Later that year, Fina and Feli are overjoyed and go to every demonstration together. But around the same time the Dolinar realizes how much time Till has spent gaming at school, and he is now his least favourite student: No one is allowed to talk to him and he has detention for the rest of his last schoolyear. On his eighteenth birthday Till inherits a small fortune from his father, and for a long time the grief for him overwhelms Till once more. He finally tells Feli that he loves her, and to his surprise she loves him too, she only wanted to make sure that Till was really in love with her. They start dating around the same time Till visits a gaming convention in Shanghai, and comes back feeling very ill and has to stay in bed for most of January. Then, in March, the Corona-pandemic breaks out. By this time Till feels better again and he and Feli move into his father’s old apartment together where they spend the first lockdown. Till even gets her to try gaming, which he is now thinking about pursuing professionally.
Till only visits the Marianum again for his final exams. Because of the Covid-allowances it is for the first time possible to hand in a blank paper and still pass his A-levels, and he’s one of the few couple of hundred students in Austria who does so. After leaving the Marianum for the last time he meets one of the Dolinar’s old students on the way back, who got thrown out in eighth grade. He tells Till that he thinks Dolinar is actually quite a good teacher, and Till vehemently disagrees.

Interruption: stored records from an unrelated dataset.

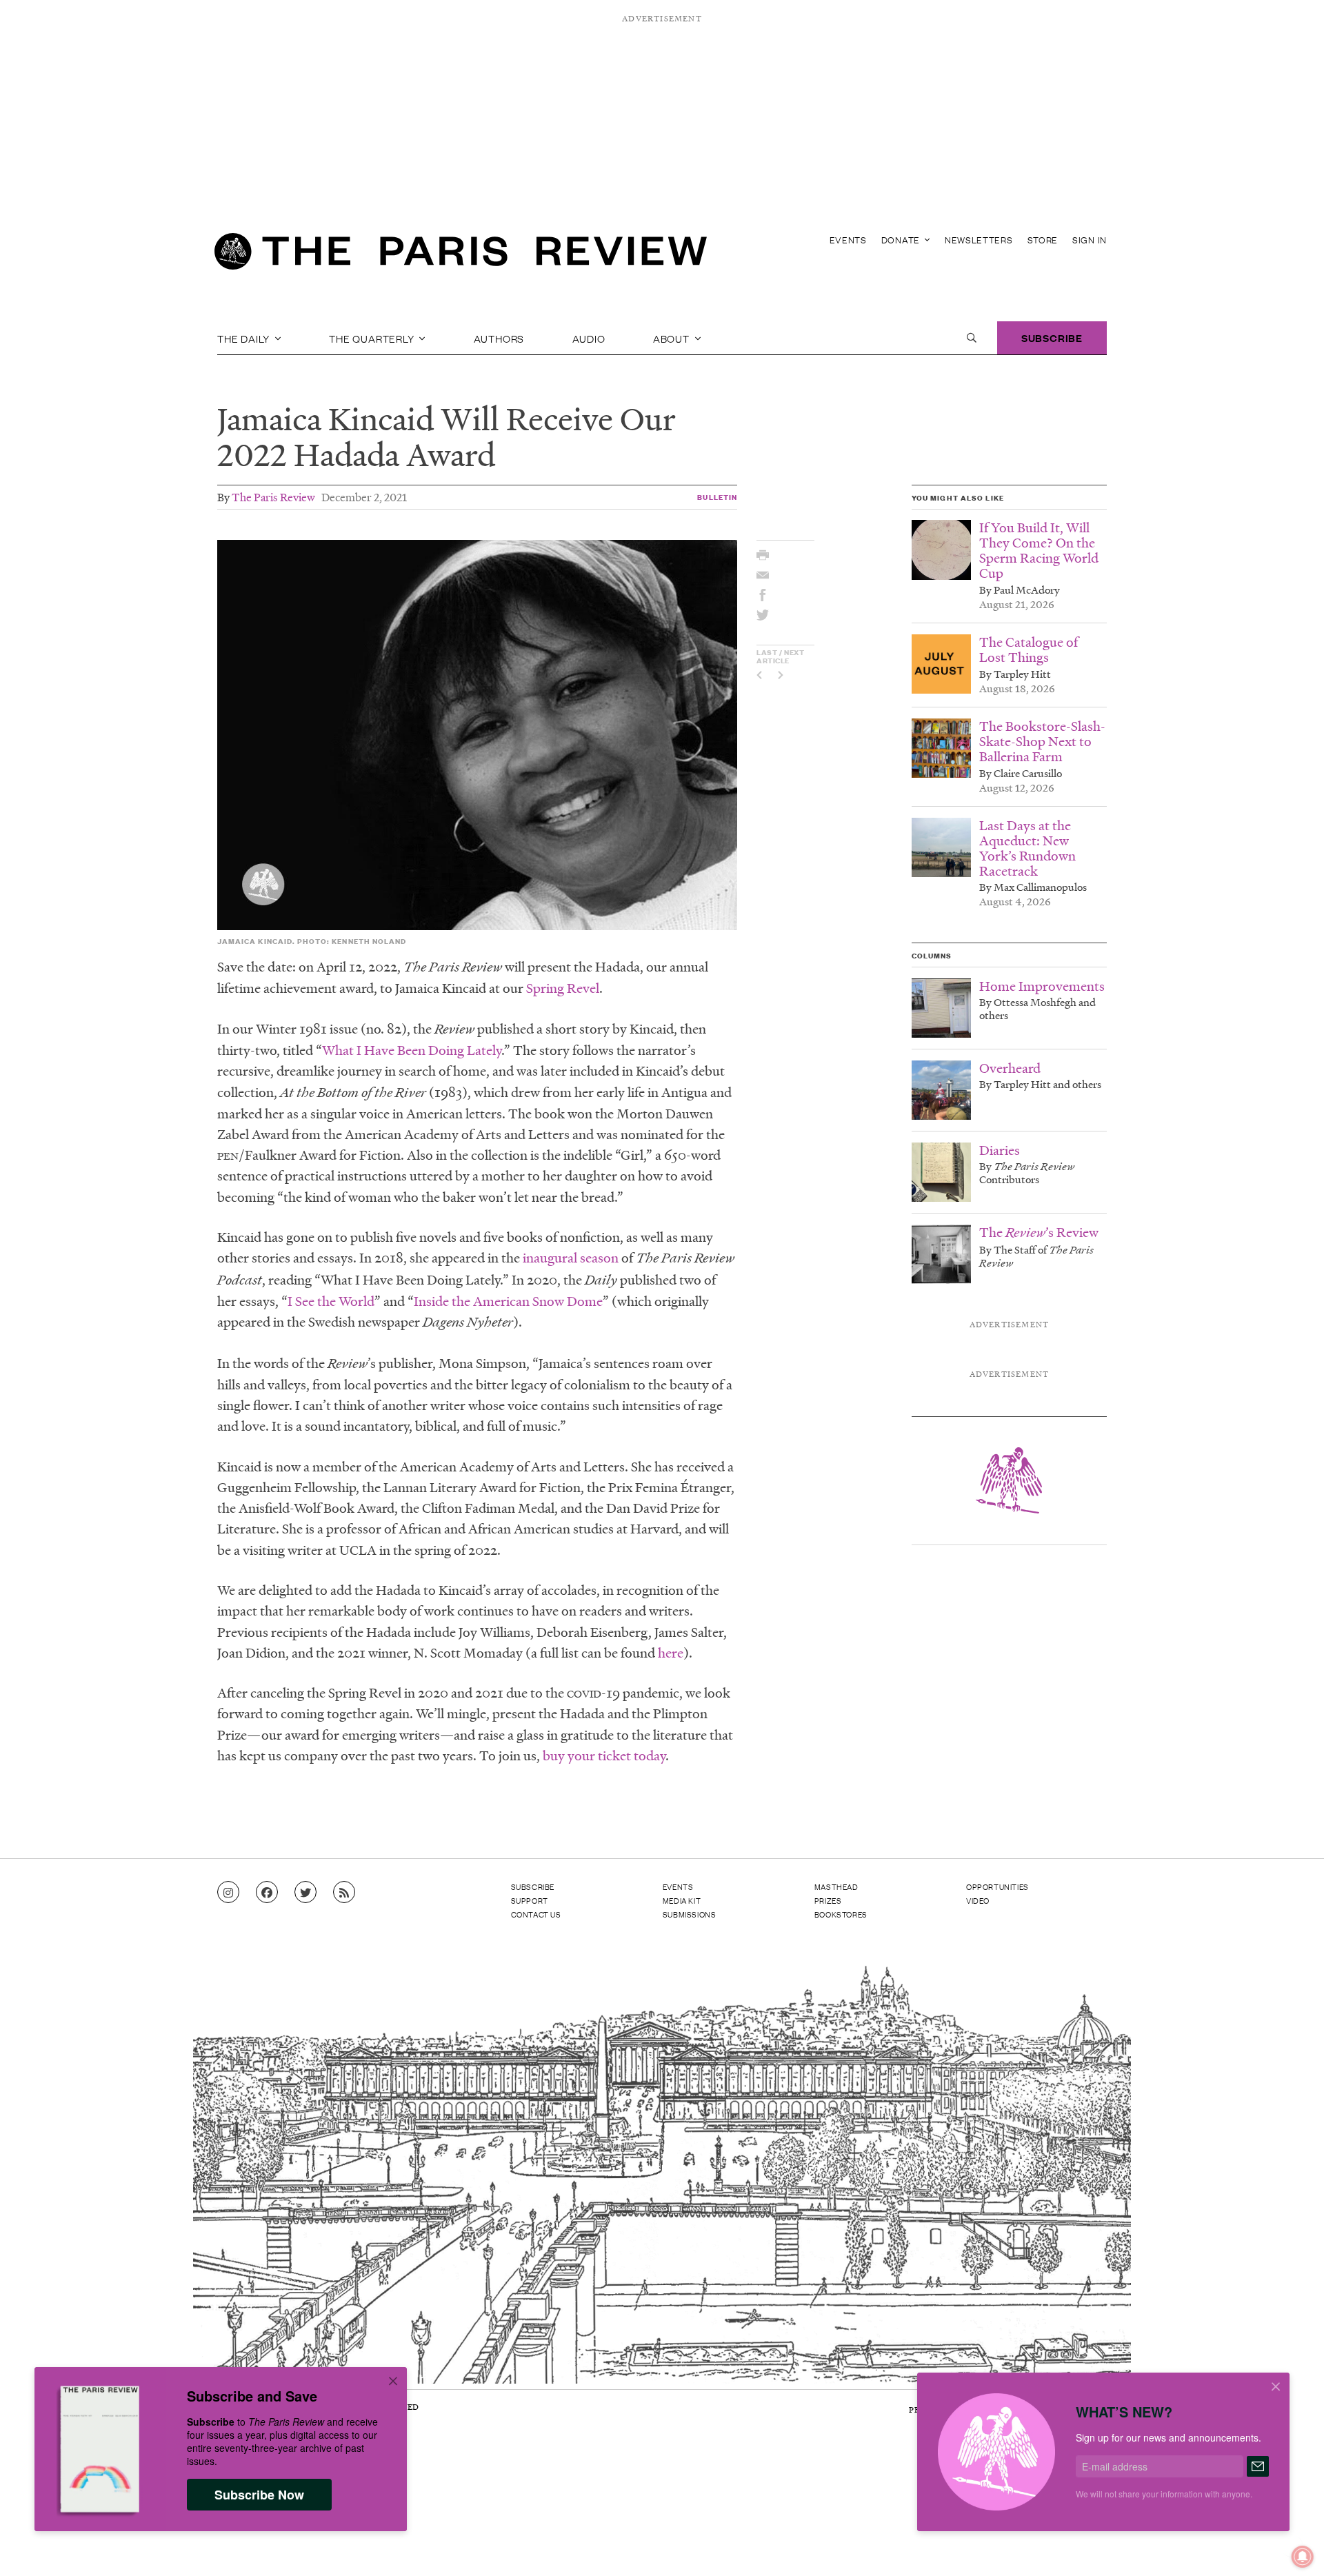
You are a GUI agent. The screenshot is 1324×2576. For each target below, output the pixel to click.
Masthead (836, 1886)
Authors (499, 337)
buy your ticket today (604, 1755)
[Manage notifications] (1292, 2546)
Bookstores (840, 1914)
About (672, 337)
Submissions (689, 1914)
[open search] (971, 337)
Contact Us (536, 1914)
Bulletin (717, 497)
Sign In (1089, 239)
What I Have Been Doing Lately (411, 1050)
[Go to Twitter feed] (305, 1892)
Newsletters (979, 239)
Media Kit (682, 1900)
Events (848, 239)
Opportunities (997, 1886)
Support (529, 1900)
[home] (460, 255)
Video (978, 1900)
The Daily (244, 337)
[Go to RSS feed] (344, 1892)
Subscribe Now (259, 2495)
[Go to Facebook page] (267, 1892)
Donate (902, 239)
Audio (588, 337)
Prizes (828, 1900)
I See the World (331, 1301)
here (670, 1653)
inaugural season (571, 1258)
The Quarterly (373, 337)
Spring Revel (562, 988)
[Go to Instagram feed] (228, 1892)
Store (1043, 239)
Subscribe (1052, 337)
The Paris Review (273, 497)
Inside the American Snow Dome (508, 1301)
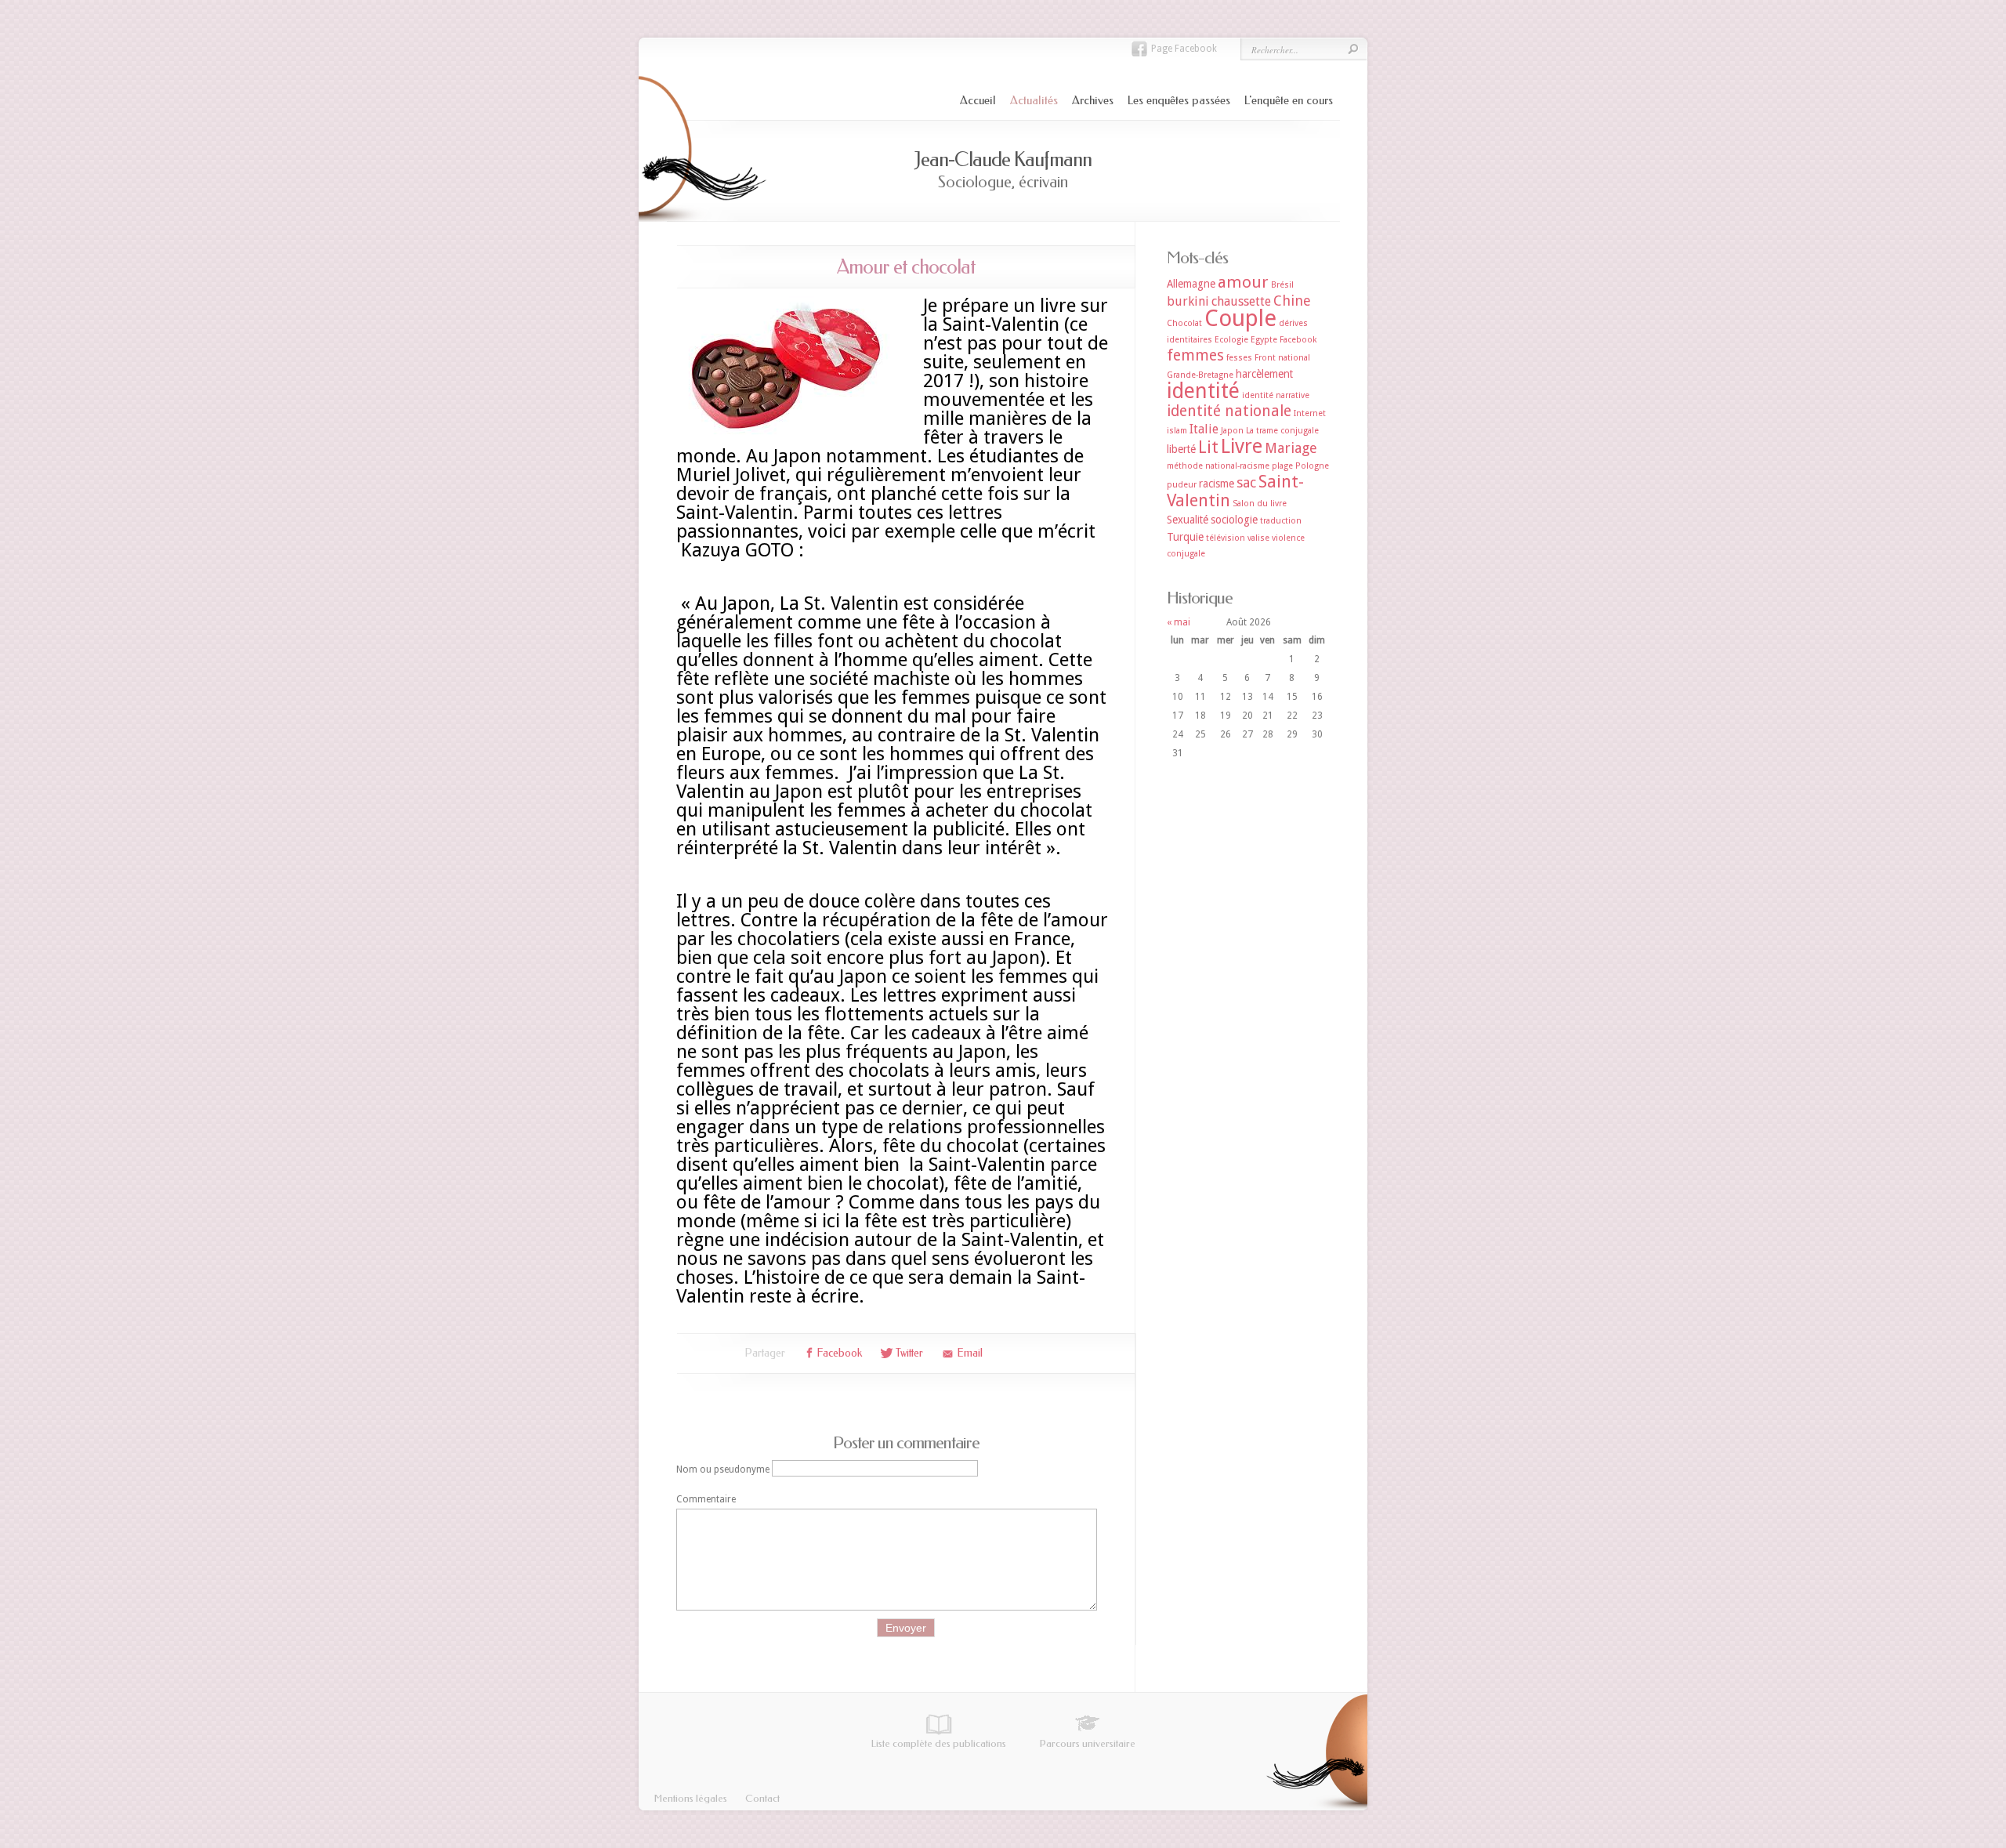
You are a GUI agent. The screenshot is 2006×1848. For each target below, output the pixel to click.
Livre (1241, 446)
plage (1282, 466)
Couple (1240, 318)
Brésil (1282, 285)
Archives (1092, 100)
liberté (1181, 449)
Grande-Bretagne (1200, 375)
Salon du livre (1260, 503)
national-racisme (1237, 466)
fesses (1239, 358)
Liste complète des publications (938, 1743)
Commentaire (706, 1499)
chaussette (1241, 301)
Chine (1292, 300)
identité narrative (1275, 395)
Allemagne (1191, 283)
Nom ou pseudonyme (722, 1468)
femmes (1195, 355)
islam (1177, 431)
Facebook (1298, 340)
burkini (1188, 301)
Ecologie (1231, 340)
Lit (1208, 447)
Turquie (1185, 537)
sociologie (1234, 519)
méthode (1185, 466)
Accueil (978, 100)
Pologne (1312, 466)
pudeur (1182, 485)
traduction (1281, 521)
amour (1243, 282)
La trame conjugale (1282, 431)
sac (1246, 482)
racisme (1216, 483)
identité (1203, 391)
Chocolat (1184, 323)
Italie (1203, 429)
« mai (1178, 622)
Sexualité (1187, 519)
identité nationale (1229, 411)
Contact (762, 1798)
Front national (1282, 358)
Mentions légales (690, 1798)
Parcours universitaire (1087, 1743)
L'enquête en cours (1288, 100)
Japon (1232, 431)
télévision (1225, 538)
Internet (1310, 413)
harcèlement (1264, 374)
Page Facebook (1184, 48)
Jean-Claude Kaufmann (1003, 159)
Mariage (1291, 448)
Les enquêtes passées (1179, 100)
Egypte (1264, 340)
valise (1258, 538)
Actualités (1034, 100)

Echtzeitalter is an incredibly unique coming-of-age story. The character-driven nature of the text makes it hard to summarize the novel, since there is very little that could actually be considered relevant to the plot. But precisely these parts are what makes the book a very unique experience: The author loses himself in tangents about the elitist nature of the school and even takes time to describe how its pupils and teachers look in other people’s eyes. He can describe a seemingly uninteresting detail at length, only for the reader to later realize how important it truly is. Till as a character is fascinating, because he manages to be relatable to a broad audience without coming across as shallow, instead his complexity is something that sinks in the more you read. The themes of the novel, elitism, modern politics and the gap between the generations, which is tied-up with Till’s gaming, are all applied to modern day Austria, but there is no reason why they wouldn’t resonate the same way with the audience of any other western country. The way Till matures over the course of his academic career at the Marianum is incredibly well done and how he slowly grows out of childish pranks against his teachers and instead comes to appreciate them is unbelievably relatable. Overall, despite its relevance for millennials and even younger generations this novel manages to speak to everyone who has ever been to school.